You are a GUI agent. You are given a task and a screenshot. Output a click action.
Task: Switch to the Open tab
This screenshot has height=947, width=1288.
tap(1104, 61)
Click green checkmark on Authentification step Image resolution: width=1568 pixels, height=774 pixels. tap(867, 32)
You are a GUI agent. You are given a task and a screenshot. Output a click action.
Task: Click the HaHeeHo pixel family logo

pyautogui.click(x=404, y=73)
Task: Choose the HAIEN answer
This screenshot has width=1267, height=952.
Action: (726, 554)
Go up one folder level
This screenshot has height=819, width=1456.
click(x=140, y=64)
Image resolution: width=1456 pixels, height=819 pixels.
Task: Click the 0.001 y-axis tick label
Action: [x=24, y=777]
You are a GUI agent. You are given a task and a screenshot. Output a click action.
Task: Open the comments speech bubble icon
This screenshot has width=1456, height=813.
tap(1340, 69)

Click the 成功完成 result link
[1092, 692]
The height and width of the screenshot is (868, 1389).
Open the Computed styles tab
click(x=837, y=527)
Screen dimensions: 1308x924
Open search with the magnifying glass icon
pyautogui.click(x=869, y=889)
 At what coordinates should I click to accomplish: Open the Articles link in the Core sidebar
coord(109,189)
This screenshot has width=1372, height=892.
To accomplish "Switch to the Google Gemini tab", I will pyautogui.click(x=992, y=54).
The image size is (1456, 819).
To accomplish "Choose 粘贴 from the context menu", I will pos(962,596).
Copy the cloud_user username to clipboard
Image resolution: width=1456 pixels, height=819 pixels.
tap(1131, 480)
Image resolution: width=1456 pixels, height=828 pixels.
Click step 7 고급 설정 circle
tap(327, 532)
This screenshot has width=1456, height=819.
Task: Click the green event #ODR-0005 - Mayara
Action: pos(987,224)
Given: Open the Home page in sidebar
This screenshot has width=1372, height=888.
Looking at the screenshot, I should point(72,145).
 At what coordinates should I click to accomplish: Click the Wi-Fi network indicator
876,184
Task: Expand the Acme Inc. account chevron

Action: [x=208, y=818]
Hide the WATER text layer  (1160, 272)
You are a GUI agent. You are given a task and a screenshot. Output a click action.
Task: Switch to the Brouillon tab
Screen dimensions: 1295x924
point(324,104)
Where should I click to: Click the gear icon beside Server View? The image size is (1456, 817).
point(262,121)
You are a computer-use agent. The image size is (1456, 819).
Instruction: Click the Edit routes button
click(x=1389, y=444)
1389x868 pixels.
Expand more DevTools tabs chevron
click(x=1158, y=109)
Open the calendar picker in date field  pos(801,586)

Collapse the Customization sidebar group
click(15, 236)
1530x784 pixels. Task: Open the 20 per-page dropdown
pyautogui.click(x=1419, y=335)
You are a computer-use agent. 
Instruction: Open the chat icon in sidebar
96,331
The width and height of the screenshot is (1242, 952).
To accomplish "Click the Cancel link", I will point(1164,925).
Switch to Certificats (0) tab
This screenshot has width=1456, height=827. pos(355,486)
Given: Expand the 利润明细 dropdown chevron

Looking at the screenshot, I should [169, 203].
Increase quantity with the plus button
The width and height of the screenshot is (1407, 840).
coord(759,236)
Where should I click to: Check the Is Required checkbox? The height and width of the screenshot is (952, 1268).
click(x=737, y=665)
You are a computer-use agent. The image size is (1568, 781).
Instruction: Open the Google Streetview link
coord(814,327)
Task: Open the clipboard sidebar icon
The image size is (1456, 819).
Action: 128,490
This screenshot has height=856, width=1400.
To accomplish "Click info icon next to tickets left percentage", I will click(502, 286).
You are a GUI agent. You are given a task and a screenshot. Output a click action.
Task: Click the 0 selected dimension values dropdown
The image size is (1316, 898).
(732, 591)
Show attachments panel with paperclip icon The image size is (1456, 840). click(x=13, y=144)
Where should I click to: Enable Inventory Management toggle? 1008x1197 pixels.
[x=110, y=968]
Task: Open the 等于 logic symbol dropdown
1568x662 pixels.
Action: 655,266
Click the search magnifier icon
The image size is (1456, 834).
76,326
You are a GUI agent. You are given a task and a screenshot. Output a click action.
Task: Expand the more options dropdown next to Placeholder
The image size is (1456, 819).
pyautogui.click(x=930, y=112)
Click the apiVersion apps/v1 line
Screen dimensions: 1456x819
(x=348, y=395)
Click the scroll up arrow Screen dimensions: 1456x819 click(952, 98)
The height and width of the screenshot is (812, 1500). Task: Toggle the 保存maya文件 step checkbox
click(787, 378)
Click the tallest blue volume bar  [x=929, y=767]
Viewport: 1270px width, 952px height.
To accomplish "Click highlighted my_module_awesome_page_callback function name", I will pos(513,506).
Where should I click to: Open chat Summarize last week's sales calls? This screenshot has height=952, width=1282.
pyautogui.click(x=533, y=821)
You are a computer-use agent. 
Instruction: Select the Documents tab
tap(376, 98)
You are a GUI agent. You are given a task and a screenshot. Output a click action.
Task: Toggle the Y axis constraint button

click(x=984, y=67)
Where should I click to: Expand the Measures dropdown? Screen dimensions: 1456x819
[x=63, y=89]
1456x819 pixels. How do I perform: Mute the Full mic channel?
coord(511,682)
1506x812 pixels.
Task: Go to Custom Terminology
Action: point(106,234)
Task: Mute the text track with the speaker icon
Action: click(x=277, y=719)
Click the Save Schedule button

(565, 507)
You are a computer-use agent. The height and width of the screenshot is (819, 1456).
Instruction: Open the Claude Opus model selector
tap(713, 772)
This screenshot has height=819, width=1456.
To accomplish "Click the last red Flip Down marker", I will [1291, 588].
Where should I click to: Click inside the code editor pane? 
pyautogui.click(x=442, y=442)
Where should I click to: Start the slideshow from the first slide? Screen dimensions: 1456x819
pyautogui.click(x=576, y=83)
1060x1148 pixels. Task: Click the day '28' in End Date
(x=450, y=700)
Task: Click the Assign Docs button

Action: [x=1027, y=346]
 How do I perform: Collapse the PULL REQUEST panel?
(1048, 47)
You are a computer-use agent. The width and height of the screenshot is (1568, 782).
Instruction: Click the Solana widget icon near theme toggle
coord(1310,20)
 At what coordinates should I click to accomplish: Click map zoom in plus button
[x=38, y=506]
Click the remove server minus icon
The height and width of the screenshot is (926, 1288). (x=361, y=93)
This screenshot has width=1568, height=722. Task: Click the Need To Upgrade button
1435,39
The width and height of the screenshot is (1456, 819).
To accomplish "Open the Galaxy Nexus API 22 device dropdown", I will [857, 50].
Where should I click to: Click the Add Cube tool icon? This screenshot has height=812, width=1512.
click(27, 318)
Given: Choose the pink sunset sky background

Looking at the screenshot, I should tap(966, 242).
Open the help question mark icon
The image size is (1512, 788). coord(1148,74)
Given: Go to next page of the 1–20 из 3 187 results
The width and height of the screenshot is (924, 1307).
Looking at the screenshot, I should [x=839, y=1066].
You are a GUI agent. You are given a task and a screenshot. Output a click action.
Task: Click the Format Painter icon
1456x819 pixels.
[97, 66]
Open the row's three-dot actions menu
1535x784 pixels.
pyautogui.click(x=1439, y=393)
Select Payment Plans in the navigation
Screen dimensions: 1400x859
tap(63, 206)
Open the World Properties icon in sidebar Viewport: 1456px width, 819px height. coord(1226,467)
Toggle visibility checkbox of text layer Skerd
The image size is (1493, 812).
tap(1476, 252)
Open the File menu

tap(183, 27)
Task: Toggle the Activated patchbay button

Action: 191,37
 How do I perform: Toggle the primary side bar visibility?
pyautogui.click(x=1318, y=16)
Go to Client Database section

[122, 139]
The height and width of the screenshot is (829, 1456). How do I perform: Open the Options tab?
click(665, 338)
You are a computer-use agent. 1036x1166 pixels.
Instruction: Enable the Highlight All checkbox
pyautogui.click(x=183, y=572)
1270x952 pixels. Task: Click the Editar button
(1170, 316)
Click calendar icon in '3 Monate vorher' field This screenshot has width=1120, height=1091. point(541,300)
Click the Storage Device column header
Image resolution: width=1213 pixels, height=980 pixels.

════════

Exercise goal
Print, without alteration, only the lines above between the one holding "1530x784 pixels. Task: Open" and the one holding "Viewport: 1270px width, 952px height.", inclusive.

Answer space
1530x784 pixels. Task: Open the 20 per-page dropdown
pyautogui.click(x=1419, y=335)
You are a computer-use agent. 
Instruction: Open the chat icon in sidebar
96,331
The width and height of the screenshot is (1242, 952).
To accomplish "Click the Cancel link", I will point(1164,925).
Switch to Certificats (0) tab
This screenshot has width=1456, height=827. pos(355,486)
Given: Expand the 利润明细 dropdown chevron

Looking at the screenshot, I should [169, 203].
Increase quantity with the plus button
The width and height of the screenshot is (1407, 840).
coord(759,236)
Where should I click to: Check the Is Required checkbox? The height and width of the screenshot is (952, 1268).
click(x=737, y=665)
You are a computer-use agent. The image size is (1568, 781).
Instruction: Open the Google Streetview link
coord(814,327)
Task: Open the clipboard sidebar icon
The image size is (1456, 819).
Action: 128,490
This screenshot has height=856, width=1400.
To accomplish "Click info icon next to tickets left percentage", I will click(502, 286).
You are a GUI agent. You are given a task and a screenshot. Output a click action.
Task: Click the 0 selected dimension values dropdown
The image size is (1316, 898).
(732, 591)
Show attachments panel with paperclip icon The image size is (1456, 840). click(x=13, y=144)
Where should I click to: Enable Inventory Management toggle? 1008x1197 pixels.
[x=110, y=968]
Task: Open the 等于 logic symbol dropdown
1568x662 pixels.
Action: 655,266
Click the search magnifier icon
The image size is (1456, 834).
76,326
You are a GUI agent. You are given a task and a screenshot. Output a click action.
Task: Expand the more options dropdown next to Placeholder
The image size is (1456, 819).
pyautogui.click(x=930, y=112)
Click the apiVersion apps/v1 line
Screen dimensions: 1456x819
(x=348, y=395)
Click the scroll up arrow Screen dimensions: 1456x819 click(952, 98)
The height and width of the screenshot is (812, 1500). Task: Toggle the 保存maya文件 step checkbox
click(787, 378)
Click the tallest blue volume bar  [x=929, y=767]
Viewport: 1270px width, 952px height.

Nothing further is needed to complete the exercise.